BerandaTafsir TematikTafsir AhkamTafsir Ahkam: Wajibkah Qadha Puasa Bagi Mualaf Semasa Ia Non Muslim?

Tafsir Ahkam: Wajibkah Qadha Puasa Bagi Mualaf Semasa Ia Non Muslim?

Seorang muslim yang meninggalkan ibadah puasa Ramadhan haruslah menggantinya dengan puasa juga. Hal ini berlaku bagi orang yang masih mampu berpuasa. Bahkan seorang perempuan yang mengalami haid atau nifas, yang ia tidak perlu mengqadha salatnya, ia masih memiliki kewajiban mengqadha puasa. Lalu bagaimana dengan seorang yang baru masuk Islam atau mualaf? Apakah dengan keislamannya ia lantas wajib mengqadha puasa yang ia tinggalkan semasa belum masuk Islam? Bagaimana hukum qadha puasa bagi mualaf tersebut?

Hal ini mungkin menjadi pertanyaan di benak seorang mualaf atau seorang muslim yang mendapati orang disekitarnya baru masuk Islam. Berikut penjelasan ulama terkait jawaban pertanyaan tersebut.

Baca Juga: Pelaksanaan Puasa Bagi Musafir, Orang Yang Sakit, Orang Tua, dan Ibu Hamil

Puasa yang Ditinggalkan Semasa Non Muslim

Para ulama’ Mazhab Syafi’iyah di dalam kitab-kitab fikih Mazhab Syafi’i menentukan hukum puasa orang yang baru masuk Islam merujuk pada firman Allah yang berbunyi:

قُلْ لِّلَّذِيْنَ كَفَرُوْٓا اِنْ يَّنْتَهُوْا يُغْفَرْ لَهُمْ مَّا قَدْ سَلَفَۚ وَاِنْ يَّعُوْدُوْا فَقَدْ مَضَتْ سُنَّتُ الْاَوَّلِيْنَ

Katakanlah (Nabi Muhammad) kepada orang-orang yang kufur itu, “Jika mereka berhenti (dari kekufurannya dan masuk Islam), niscaya akan diampuni dosa-dosa mereka yang telah lalu. Jika mereka kembali lagi (memerangi Nabi), sungguh berlaku (kepada mereka) sunah (aturan Allah untuk menjatuhkan sanksi atas) orang-orang terdahulu.” (QS. Al-Anfal [8] :38)

Imam Ibn Katsir tatkala menafsiri ayat di atas menyatakan, di dalam ayat tersebut Allah meminta Nabi Muhammad berkata kepada orang-orang kafir, bahwa apabila mereka menghentikan apa yang mereka lakukan maka mereka akan memperoleh ampunan atas yang mereka lakukan. Maksud dari apa yang mereka lakukan adalah prilaku mengkufuri, memusuhi dan mengingkari. Sedang yang memperoleh ampunan adalah prilaku kufur mereka, dosa-dosa dan kesalahan mereka (Tafsir Ibn Katsir/1/461).

Imam An-Nawawi di dalam Al-Majmu’ Syarah Muhadzab menjelaskan bahwa orang yang baru masuk Islam, terkait permasalahan ibadah wajib yang ditinggalkannya, terdiri dari dua macam.
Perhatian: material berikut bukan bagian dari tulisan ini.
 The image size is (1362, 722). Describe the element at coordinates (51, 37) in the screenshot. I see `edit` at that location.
Pertama, orang yang sebelumnya belum pernah masuk Islam kemudian masuk Islam; kedua, orang sudah pernah masuk Islam kemudian murtad dan masuk Islam kembali.
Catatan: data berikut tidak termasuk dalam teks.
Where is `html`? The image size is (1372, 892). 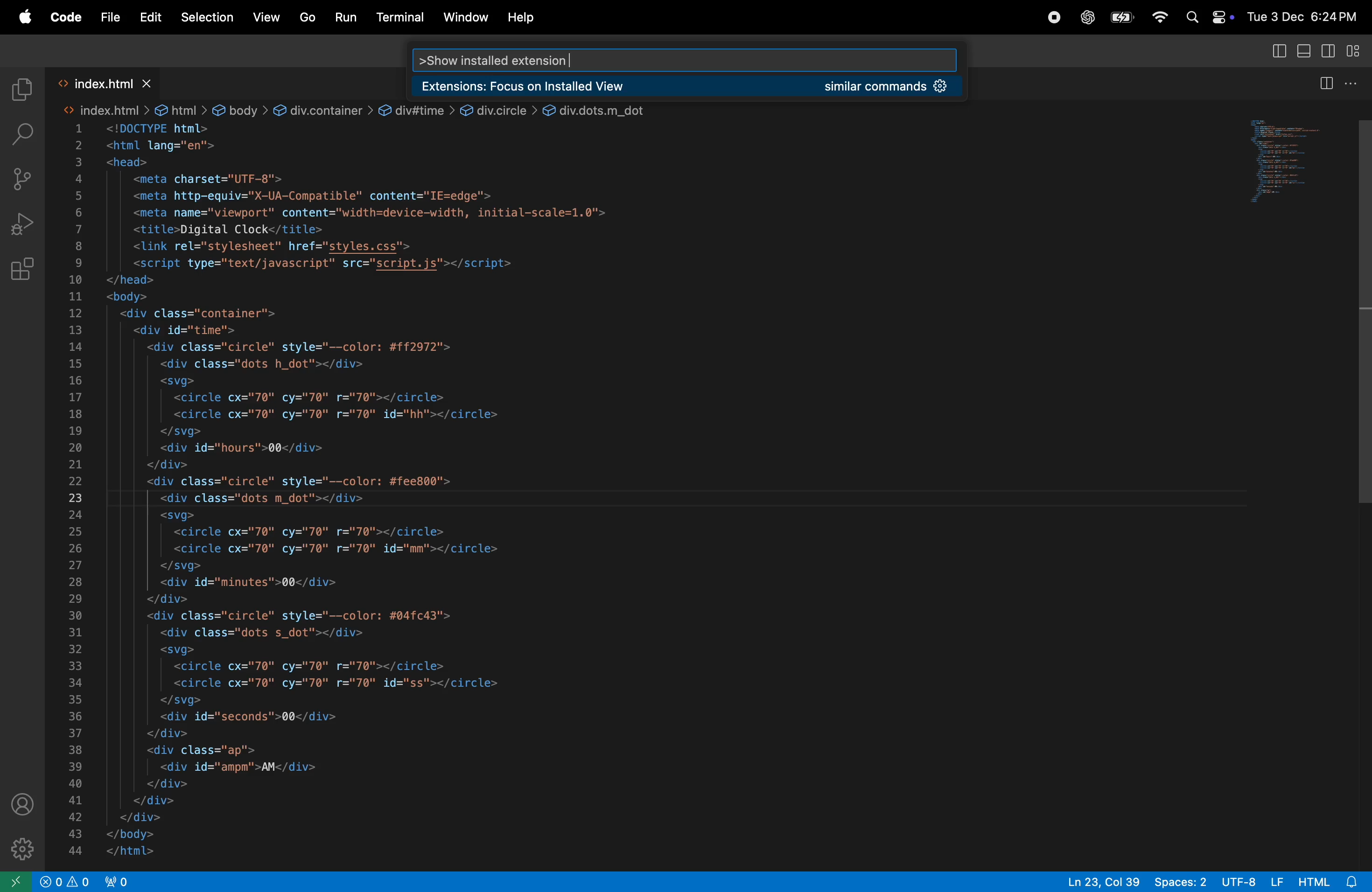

Dalam permasalahan puasa, orang yang belum pernah masuk Islam dan kemudian masuk Islam, maka puasa yang ia tinggalkan semasa sebelum masuk Islam tidak wajib ia ganti atau qadhai. Dasar yang dipakai dalam permasalahan ini salah satunya adalah Surat Al-Anfal ayat 38. Dasar selainnya adalah, beberapa hadis yang menunjukkan bahwa keislaman seseorang menjadi pembeda antara masa sebelum keislamannya dan setelah keislamannya. Selain itu, membebankan qadha puasa padanya dapat membuat ia menjauh dari Islam (Al-Majmu’ Syarah Muhadzdzab/6/252).
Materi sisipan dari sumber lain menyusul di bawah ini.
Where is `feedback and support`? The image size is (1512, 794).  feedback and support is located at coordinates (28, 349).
Sedang orang yang sudah pernah masuk Islam lalu murtad, maka apabila ia kembali masuk Islam, menurut Mazhab Syafiiyah ia diwajibkan mengqadhai puasa yang ia tinggalkan semasa murtad. Pendapat ini berbeda dengan yang disampaikan Mazhab Malikiyah, Hanafiyah dan Hanbaliyah. Ketiga mazhab tersebut menyamakan orang murtad dengan yang tidak murtad. Sehingga mereka menjadikan Surat Al-Anfal ayat 38 untuk dasar penetapan hukum puasa bagi keduanya (Mausu’ah Fiqhiyah/3/3875).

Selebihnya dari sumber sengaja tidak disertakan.